January 12, 1944. It’s three years later, war rages around the world. Millions of deaths worldwide. Thousands of Americans lost in combat. Guadalcanal, Midway, El Alamein, Stalingrad, and Sicily are all catastrophic defeats for the Axis powers. It’s clear how WWII is going to play out. The only question is how long will it take.
In Franklin Roosevelt’s 11th “State of the Union” speech he introduces us to his “second bill on rights”. The following passage is from the conclusion of the speech,
“It is our duty now to begin to lay the plans and determine the strategy for the winning of a lasting peace and the establishment of an American standard of living higher than ever before known. We cannot be content, no matter how high that general standard of living may be, if some fraction of our people—whether it be one-third or one-fifth or one-tenth—is ill-fed, ill-clothed, ill-housed, and insecure.
This Republic had its beginning, and grew to its present strength, under the protection of certain inalienable political rights—among them the right of free speech, free press, free worship, trial by jury, freedom from unreasonable searches and seizures. They were our rights to life and liberty.
As our nation has grown is size and stature, however—as our industrial economy expanded—these political rights proved inadequate to assure us equality in the pursuit of happiness.
We have come to a clear realization of the fact that true individual freedom cannot exist without economic security and independence. “Necessitous men are not free men”. People who are hungry and out of a job are the stuff of which dictatorships are made.
In our day these economic truths have become accepted as self-evident. We have accepted, so to speak, a second Bill of Rights under which a new basis of security and prosperity can be established for all—regardless of station, race, or creed.
Among these are:
- The right to a useful and remunerative job in the industries or shops or farms or mines of the nation;
- The right to earn enough to provide adequate food and clothing and recreation;
- The right of every farmer to raise and sell his products at a return which will give him and his family a decent living;
- The right of every businessman, large and small, to trade in an atmosphere of freedom from unfair competition and domination by monopolies at home or abroad;
- The right of every family to a decent home;
- The right to adequate medical care and the opportunity to achieve and enjoy good health;
- The right to adequate protection from the economic fears of old age, sickness, and unemployment
- The right to a good education.
All of these rights spell security.
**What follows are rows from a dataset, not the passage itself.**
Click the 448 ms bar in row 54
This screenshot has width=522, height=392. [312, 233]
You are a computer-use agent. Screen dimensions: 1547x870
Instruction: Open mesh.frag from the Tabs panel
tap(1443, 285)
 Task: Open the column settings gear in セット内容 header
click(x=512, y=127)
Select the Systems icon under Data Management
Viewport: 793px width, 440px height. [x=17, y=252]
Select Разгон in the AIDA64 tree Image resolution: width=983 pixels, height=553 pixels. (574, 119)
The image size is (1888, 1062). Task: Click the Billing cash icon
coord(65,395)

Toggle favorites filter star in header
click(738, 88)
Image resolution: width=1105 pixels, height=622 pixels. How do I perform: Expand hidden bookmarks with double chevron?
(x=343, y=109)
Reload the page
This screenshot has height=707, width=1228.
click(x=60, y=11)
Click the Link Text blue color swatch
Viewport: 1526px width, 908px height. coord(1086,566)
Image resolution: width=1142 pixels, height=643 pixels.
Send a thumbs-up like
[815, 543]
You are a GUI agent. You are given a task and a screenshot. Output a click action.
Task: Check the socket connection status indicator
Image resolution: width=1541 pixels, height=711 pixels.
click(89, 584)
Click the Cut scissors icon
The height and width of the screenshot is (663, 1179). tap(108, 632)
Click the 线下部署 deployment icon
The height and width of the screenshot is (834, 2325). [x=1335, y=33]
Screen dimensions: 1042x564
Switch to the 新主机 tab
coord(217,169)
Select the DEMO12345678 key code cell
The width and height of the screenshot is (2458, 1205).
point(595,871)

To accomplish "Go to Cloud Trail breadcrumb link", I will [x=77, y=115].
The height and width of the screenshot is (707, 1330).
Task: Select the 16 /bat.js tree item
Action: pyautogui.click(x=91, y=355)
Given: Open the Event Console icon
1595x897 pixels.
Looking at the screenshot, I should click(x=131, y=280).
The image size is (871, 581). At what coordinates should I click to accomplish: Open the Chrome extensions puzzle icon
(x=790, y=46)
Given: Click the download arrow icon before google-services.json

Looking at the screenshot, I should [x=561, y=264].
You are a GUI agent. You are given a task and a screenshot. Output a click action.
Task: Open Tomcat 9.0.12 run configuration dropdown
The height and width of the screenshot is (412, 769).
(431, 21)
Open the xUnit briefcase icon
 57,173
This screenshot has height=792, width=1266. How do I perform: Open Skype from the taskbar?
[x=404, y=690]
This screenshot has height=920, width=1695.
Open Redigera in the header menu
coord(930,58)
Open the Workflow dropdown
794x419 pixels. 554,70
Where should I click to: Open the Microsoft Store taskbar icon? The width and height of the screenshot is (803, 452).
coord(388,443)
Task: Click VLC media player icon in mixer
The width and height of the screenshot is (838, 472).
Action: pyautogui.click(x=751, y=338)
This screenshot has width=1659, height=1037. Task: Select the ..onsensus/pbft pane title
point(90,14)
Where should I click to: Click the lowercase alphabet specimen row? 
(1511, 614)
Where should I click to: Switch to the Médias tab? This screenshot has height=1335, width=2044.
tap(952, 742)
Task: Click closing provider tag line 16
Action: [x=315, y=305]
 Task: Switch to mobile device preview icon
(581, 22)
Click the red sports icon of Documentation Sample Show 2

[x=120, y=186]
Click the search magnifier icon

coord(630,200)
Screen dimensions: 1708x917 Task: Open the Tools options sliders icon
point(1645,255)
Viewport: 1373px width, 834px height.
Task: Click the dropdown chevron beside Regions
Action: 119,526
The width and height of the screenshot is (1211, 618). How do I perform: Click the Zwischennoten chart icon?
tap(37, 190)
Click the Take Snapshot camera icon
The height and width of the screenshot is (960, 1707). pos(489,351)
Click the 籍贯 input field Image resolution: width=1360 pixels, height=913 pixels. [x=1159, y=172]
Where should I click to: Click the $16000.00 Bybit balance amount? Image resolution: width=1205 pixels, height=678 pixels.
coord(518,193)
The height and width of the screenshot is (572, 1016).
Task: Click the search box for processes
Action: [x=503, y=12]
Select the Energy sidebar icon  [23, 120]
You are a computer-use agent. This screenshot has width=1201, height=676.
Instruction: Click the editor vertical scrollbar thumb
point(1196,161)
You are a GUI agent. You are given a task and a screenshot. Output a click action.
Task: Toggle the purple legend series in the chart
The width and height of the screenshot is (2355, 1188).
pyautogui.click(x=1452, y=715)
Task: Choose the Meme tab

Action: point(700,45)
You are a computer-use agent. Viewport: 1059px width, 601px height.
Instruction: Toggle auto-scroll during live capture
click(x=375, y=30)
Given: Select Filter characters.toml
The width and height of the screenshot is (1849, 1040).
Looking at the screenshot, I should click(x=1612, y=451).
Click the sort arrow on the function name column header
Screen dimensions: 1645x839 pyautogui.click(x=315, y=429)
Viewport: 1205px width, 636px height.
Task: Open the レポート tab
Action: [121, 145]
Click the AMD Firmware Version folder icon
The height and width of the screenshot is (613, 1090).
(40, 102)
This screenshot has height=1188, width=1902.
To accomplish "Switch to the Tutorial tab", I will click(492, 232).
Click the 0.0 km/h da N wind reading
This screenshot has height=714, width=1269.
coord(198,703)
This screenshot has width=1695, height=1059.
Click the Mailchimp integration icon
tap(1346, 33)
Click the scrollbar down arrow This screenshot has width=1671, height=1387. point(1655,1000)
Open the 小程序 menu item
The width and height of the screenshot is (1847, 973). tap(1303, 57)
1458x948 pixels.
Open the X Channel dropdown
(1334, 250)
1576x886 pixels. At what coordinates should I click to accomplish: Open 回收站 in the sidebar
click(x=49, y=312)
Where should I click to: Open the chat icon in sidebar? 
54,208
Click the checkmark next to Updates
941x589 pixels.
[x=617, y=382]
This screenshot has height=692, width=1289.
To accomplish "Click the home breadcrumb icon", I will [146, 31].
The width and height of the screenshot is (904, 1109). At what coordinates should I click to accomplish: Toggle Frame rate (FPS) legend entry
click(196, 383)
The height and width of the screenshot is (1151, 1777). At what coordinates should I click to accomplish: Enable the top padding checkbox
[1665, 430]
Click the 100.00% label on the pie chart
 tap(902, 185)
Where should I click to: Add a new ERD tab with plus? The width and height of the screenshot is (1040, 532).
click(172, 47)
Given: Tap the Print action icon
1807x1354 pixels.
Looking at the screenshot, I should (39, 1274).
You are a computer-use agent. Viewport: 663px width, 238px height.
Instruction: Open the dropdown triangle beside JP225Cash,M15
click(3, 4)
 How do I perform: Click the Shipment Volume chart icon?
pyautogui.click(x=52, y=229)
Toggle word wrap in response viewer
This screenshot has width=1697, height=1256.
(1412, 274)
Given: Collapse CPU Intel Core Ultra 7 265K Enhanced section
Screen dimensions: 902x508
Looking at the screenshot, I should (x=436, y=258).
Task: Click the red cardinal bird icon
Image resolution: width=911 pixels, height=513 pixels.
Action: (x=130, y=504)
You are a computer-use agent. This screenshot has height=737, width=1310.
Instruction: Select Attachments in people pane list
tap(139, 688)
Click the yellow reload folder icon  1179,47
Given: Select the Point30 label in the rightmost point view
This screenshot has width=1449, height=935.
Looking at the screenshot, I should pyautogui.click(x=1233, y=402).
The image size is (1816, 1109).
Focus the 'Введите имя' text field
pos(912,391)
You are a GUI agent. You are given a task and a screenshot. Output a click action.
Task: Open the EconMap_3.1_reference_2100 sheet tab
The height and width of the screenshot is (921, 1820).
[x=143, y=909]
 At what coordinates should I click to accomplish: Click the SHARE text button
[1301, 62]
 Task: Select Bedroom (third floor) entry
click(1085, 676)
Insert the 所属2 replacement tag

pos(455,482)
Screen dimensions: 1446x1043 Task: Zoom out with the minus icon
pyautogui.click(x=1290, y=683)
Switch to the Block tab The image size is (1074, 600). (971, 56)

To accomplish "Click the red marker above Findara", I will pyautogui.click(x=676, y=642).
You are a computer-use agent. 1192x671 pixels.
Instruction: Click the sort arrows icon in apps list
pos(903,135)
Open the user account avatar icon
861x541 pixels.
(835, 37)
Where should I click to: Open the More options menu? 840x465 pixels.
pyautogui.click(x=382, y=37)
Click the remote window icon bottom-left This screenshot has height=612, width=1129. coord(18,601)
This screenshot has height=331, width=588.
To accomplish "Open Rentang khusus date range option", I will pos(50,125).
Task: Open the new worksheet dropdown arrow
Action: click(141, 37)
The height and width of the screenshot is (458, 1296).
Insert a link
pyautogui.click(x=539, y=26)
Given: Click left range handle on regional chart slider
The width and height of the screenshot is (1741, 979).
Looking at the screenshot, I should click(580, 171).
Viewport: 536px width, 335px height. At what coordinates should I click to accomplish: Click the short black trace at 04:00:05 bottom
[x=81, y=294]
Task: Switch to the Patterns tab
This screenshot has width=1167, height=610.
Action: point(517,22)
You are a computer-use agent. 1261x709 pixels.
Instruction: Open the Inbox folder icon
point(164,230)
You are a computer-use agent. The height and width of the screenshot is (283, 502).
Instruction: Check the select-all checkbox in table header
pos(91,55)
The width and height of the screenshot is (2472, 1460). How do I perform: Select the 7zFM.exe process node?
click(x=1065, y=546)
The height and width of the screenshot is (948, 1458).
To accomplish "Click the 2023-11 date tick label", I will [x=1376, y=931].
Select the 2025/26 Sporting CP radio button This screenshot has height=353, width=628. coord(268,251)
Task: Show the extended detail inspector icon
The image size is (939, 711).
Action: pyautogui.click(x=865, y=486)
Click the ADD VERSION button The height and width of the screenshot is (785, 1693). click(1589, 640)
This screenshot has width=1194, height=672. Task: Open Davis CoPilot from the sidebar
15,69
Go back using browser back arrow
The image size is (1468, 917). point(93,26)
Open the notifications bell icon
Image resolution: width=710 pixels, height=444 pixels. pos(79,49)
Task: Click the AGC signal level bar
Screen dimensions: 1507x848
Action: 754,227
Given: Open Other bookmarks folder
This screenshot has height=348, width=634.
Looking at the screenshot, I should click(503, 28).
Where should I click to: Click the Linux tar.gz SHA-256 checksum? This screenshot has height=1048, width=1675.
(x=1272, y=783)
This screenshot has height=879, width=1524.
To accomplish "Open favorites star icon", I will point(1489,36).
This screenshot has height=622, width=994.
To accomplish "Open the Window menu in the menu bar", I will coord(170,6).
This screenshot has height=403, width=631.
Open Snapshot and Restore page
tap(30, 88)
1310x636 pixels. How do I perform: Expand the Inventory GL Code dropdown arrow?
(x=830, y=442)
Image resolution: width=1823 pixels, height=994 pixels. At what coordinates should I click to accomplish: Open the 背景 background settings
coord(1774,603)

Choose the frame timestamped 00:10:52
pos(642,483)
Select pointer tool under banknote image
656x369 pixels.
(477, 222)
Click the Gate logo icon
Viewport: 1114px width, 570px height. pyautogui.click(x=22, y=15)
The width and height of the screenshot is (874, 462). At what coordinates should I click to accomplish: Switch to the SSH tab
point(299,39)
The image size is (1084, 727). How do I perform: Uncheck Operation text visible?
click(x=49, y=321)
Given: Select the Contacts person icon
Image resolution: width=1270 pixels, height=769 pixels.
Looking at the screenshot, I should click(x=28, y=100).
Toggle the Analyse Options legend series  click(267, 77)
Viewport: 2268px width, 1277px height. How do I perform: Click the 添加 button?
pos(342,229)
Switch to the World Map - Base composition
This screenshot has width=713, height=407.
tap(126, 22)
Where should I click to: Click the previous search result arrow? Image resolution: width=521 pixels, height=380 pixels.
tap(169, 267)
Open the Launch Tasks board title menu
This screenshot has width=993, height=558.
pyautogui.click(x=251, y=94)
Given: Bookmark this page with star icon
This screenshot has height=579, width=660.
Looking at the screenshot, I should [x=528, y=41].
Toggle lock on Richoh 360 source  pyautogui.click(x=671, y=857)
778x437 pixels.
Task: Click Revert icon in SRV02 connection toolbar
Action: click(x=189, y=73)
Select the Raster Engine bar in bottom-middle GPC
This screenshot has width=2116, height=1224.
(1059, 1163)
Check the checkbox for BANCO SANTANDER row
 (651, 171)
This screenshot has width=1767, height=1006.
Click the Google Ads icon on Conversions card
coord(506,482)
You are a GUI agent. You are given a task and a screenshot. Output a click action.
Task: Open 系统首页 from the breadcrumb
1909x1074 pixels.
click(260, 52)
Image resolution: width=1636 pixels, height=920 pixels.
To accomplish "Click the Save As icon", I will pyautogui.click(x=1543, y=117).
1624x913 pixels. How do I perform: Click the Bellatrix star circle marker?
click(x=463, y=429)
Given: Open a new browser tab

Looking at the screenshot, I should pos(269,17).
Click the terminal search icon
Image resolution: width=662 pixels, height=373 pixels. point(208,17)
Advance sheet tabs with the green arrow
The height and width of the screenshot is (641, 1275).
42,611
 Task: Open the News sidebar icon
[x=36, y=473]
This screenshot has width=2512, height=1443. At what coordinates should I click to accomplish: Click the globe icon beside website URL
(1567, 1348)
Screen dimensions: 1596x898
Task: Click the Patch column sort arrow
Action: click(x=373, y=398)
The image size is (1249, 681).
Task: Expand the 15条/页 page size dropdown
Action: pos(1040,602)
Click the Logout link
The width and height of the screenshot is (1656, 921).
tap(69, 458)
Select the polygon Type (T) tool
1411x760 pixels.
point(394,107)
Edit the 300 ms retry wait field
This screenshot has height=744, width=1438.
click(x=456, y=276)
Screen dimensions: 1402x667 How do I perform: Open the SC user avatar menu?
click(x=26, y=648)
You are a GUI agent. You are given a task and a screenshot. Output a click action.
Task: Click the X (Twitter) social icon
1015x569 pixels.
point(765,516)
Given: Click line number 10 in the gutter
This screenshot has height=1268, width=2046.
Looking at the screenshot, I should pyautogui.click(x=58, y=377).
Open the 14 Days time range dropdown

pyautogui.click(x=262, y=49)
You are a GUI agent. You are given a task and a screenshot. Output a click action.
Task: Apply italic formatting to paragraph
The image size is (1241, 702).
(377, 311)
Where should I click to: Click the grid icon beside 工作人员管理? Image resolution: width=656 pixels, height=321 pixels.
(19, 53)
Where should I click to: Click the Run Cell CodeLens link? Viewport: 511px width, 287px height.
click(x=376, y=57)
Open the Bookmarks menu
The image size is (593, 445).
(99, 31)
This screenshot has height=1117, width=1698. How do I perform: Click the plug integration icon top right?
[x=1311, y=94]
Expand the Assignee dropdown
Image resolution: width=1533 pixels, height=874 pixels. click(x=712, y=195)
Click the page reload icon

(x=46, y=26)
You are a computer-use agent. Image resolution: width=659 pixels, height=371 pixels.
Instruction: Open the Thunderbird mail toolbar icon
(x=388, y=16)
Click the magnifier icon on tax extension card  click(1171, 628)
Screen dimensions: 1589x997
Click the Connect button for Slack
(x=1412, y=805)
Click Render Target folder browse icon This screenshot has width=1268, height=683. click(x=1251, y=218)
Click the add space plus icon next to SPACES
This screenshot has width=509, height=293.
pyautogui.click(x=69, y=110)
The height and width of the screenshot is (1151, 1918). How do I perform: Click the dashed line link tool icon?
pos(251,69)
And after this war is won we must be prepared to move forward, in the implementation of these rights, to new goals of human happiness and well-being.
America’s own rightful place in the world depends in large part upon how fully these and similar rights have been carried into practice for all our citizens. For unless there is security here at home there cannot be lasting peace in the world.”
We didn’t hear much of that sort of talk from either side this election cycle. My Democrats need to start shouting out these truths from the past and mean it. Each and everyone of us needs to become the citizens we ought to be.
Our sacred Republic has endured for 350 years. It is in danger. We need to vote like our future depends on it, because it does.
68% of the electorate did not vote for Trump!